Photographie de Ami Vitale, Nat Geo Image Collection

HONG KONG – Dans le monde entier, le panda géant, emblématique de la Chine, est signe de mignonnerie. Mais ces créatures noires et blanches aux faux airs d’oursons souffrent depuis longtemps d’être si irrésistibles : elles sont braconnées pour leur peau, enlevées et rapportées clandestinement aux États-Unis et au Japon, et les collectionneurs spéculent dessus comme si il s'agissait d'actions.

À l’aube des années 1980, leur nombre dans la nature était d’à peine un millier. L’extinction était imminente.

Mais cet été, les pandas sont aussi devenus un symbole de la sauvegarde animale. Les autorités chinoises ont annoncé que l’espèce, dont la population sauvage a presque doublé après trente ans d’efforts gouvernementaux, n’était plus en danger.

En 2016, l’Union internationale pour la conservation de la nature (IUCN) avait déjà rétrogradé le panda géant d’espèce « en danger » à espèce « vulnérable », en justifiant sa décision par l’accroissement de leur population et l’expansion de leur habitat. Mais certains scientifiques et officiels chinois ont rejeté cette estimation, arguant qu’elle était prématurée et qu’elle pourrait miner les efforts faits pour protéger les pandas.

Les forêts chinoises ont été débarrassées de nombreux prédateurs de grande taille, ce qui a permis à leurs proies (comme le takin du Sichuan et le sanglier chinois) de proliférer.

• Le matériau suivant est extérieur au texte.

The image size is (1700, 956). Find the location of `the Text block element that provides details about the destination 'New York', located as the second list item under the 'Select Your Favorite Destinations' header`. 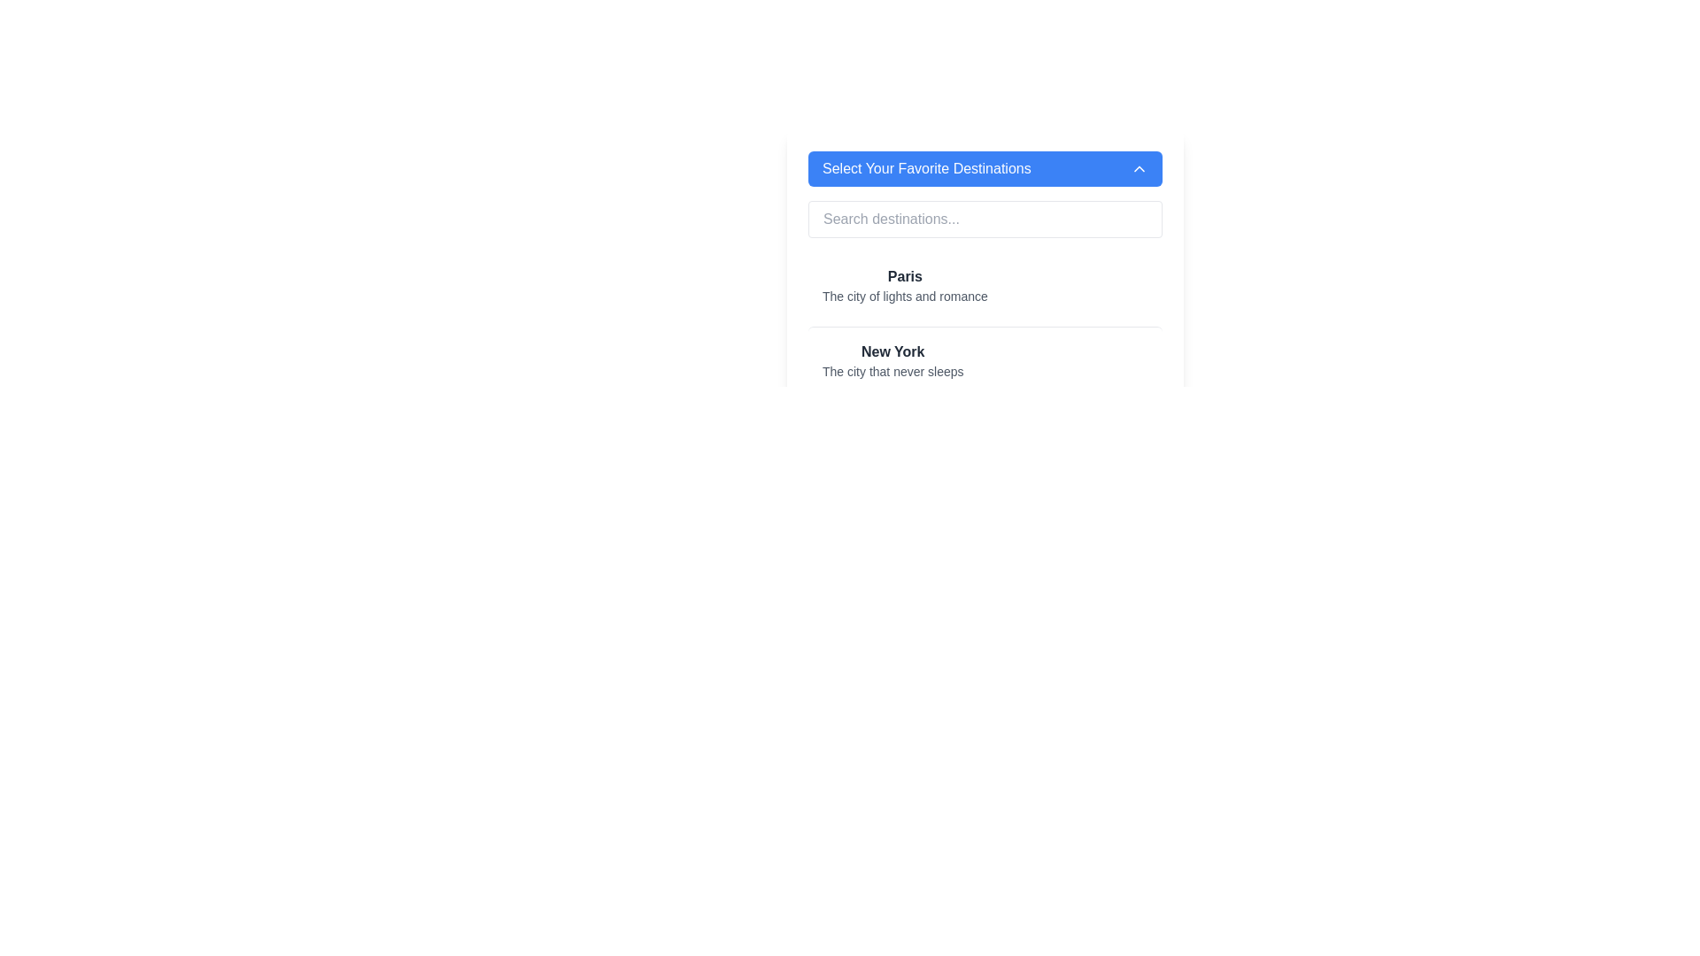

the Text block element that provides details about the destination 'New York', located as the second list item under the 'Select Your Favorite Destinations' header is located at coordinates (893, 360).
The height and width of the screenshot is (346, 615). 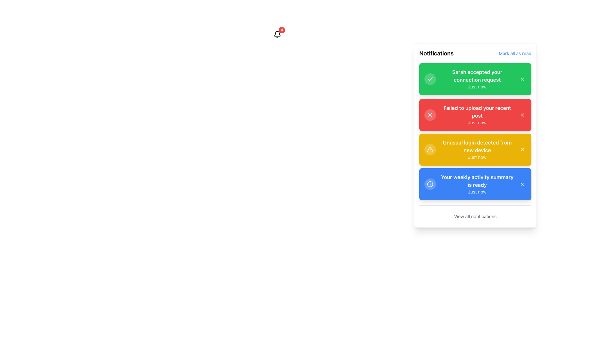 What do you see at coordinates (430, 149) in the screenshot?
I see `the yellow triangular SVG icon that serves as a visual warning or alert symbol in the notification section when it becomes interactive` at bounding box center [430, 149].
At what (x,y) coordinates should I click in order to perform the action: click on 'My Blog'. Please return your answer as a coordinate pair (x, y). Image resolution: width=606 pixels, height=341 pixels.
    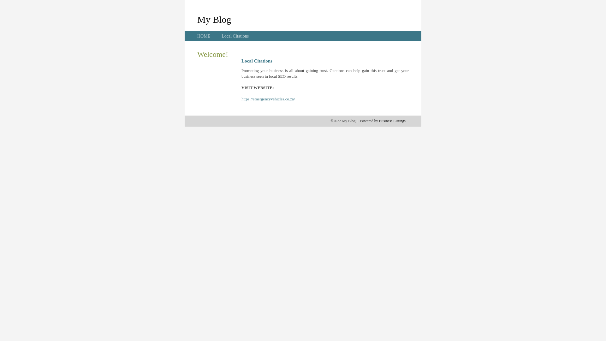
    Looking at the image, I should click on (214, 19).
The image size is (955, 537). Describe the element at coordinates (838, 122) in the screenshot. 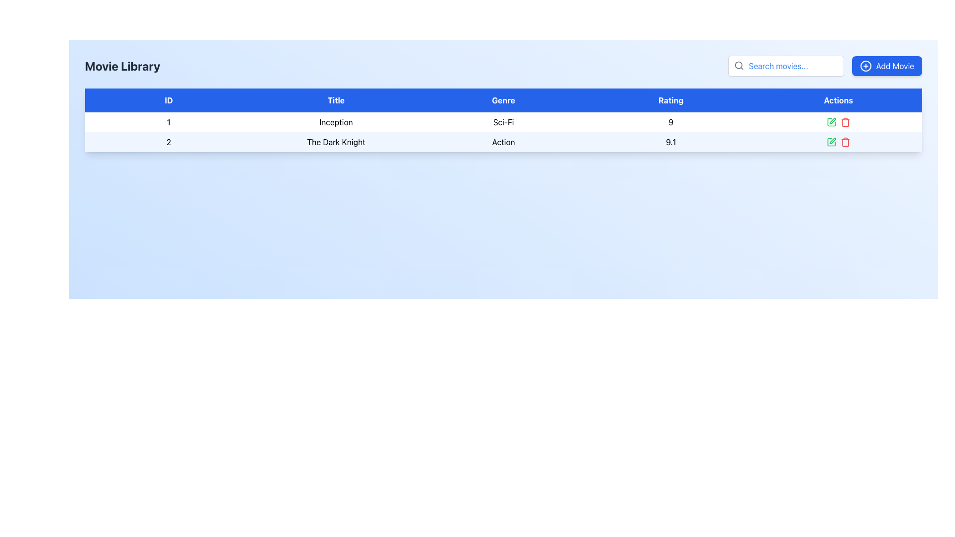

Photographie de Kyle Obermann pour Conservation International

De nombreux progrès ont été faits depuis 2016. La Chine a créé un nouveau parc national dédié aux pandas géants, qui recouvre 70 % de leur habitat actuel, principalement dans la province du Sichuan. Et le nombre de pandas élevés en captivité dans le monde a presque doublé (il y en a 633). C’est quasiment deux fois plus que le nombre de pandas nécessaires pour préserver la diversité génétique, essentielle à la survie des espèces.

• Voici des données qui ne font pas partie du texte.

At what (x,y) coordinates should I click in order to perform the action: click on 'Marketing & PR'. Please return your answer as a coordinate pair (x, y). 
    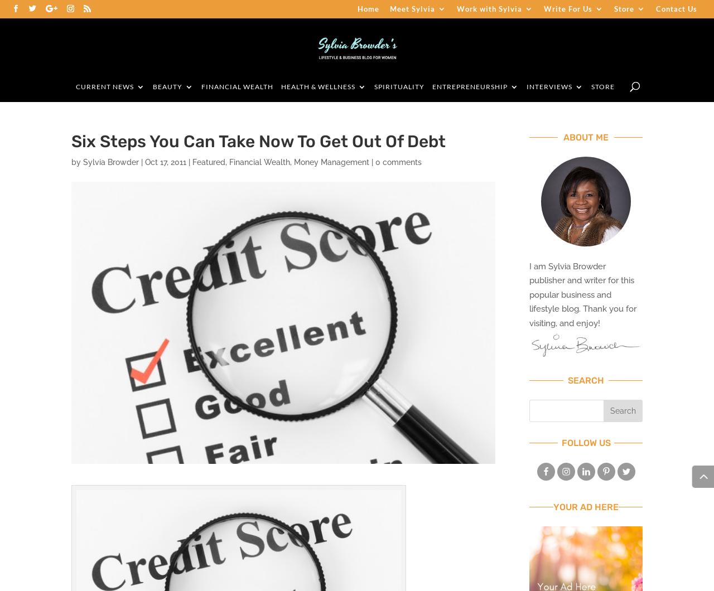
    Looking at the image, I should click on (474, 325).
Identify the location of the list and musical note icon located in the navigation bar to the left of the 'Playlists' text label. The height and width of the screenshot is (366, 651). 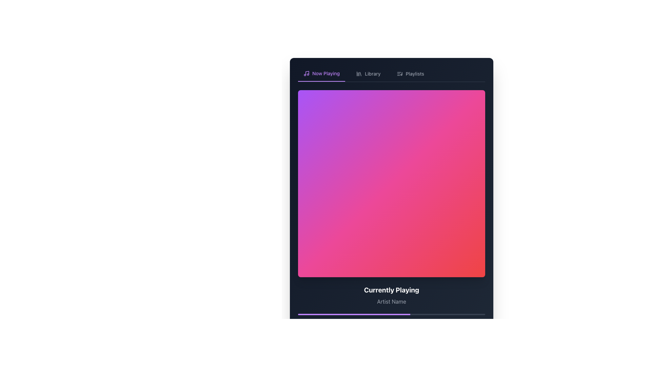
(400, 74).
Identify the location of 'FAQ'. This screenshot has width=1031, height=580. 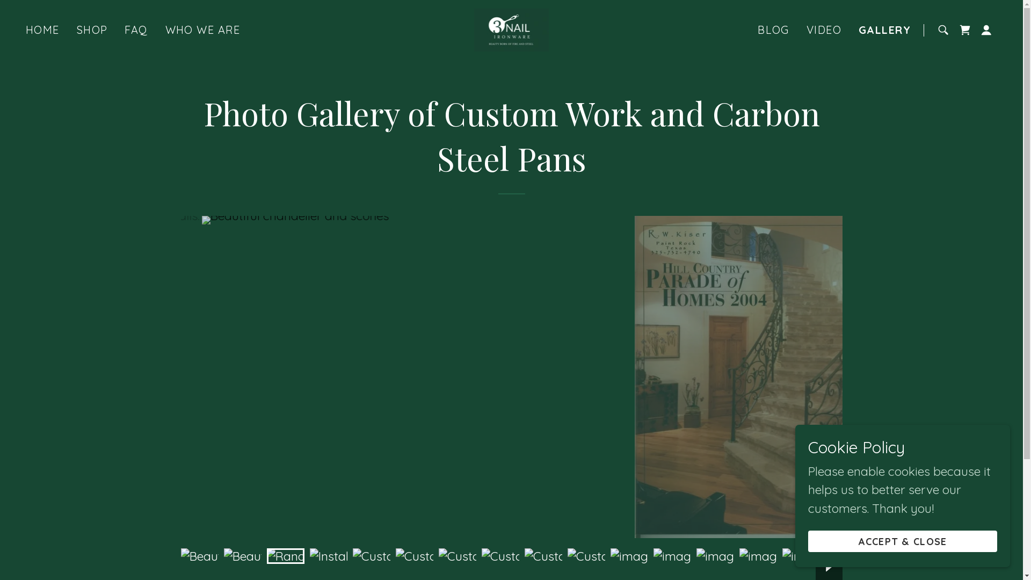
(121, 30).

Dans le même temps, une étude sur les effets du dérèglement climatique sur le bambou, qui représente 99 % de l’alimentation d’un panda, montre que leur tolérance (et celle du bambou) aux variations de températures et de précipitations est bien plus élevée que ce qu’on croyait. 

« En réalité, l’augmentation observée aujourd’hui, personne n’aurait pu affirmer que cela se produirait il y a vingt ans. Aujourd’hui, le problème du panda est résolu avec brio », affirme Fang Wang, biologiste de la conservation à l’école des sciences de la vie de l’Université Fudan, à Shanghai.

Enfin… résolu dans une certaine mesure, car selon certains experts le redressement des populations de pandas n’est pas garanti. La déforestation généralisée et la fragmentation de l’habitat restreignent les pandas dans la nature. Ils n’ont accès qu’à 1 % de leur habitat historique. Et de nouvelles menaces se profilent à l’horizon.

 

CONFLITS NATURELS

Le fait que la Chine réserve plus de terres aux pandas pour qu’ils se reproduisent a aussi bénéficié aux takins du Sichuan, des ongulés hirsutes au poil brun clair qui ressemblent à un mélange entre une vache et une chèvre de montagne et qui peuvent peser jusqu’à 350 kilogrammes. Dans la réserve nationale de Tangjiahe, important sanctuaire pour pandas, leur nombre a quasiment triplé. De 500 en 1986, on est passé à 1 300 en 2015. (Les takins mâles peuvent être dangereux, surtout en période de rut. Aux monts Qinling, ils ont tué vingt-deux personnes et en ont blessé 184 en neuf ans).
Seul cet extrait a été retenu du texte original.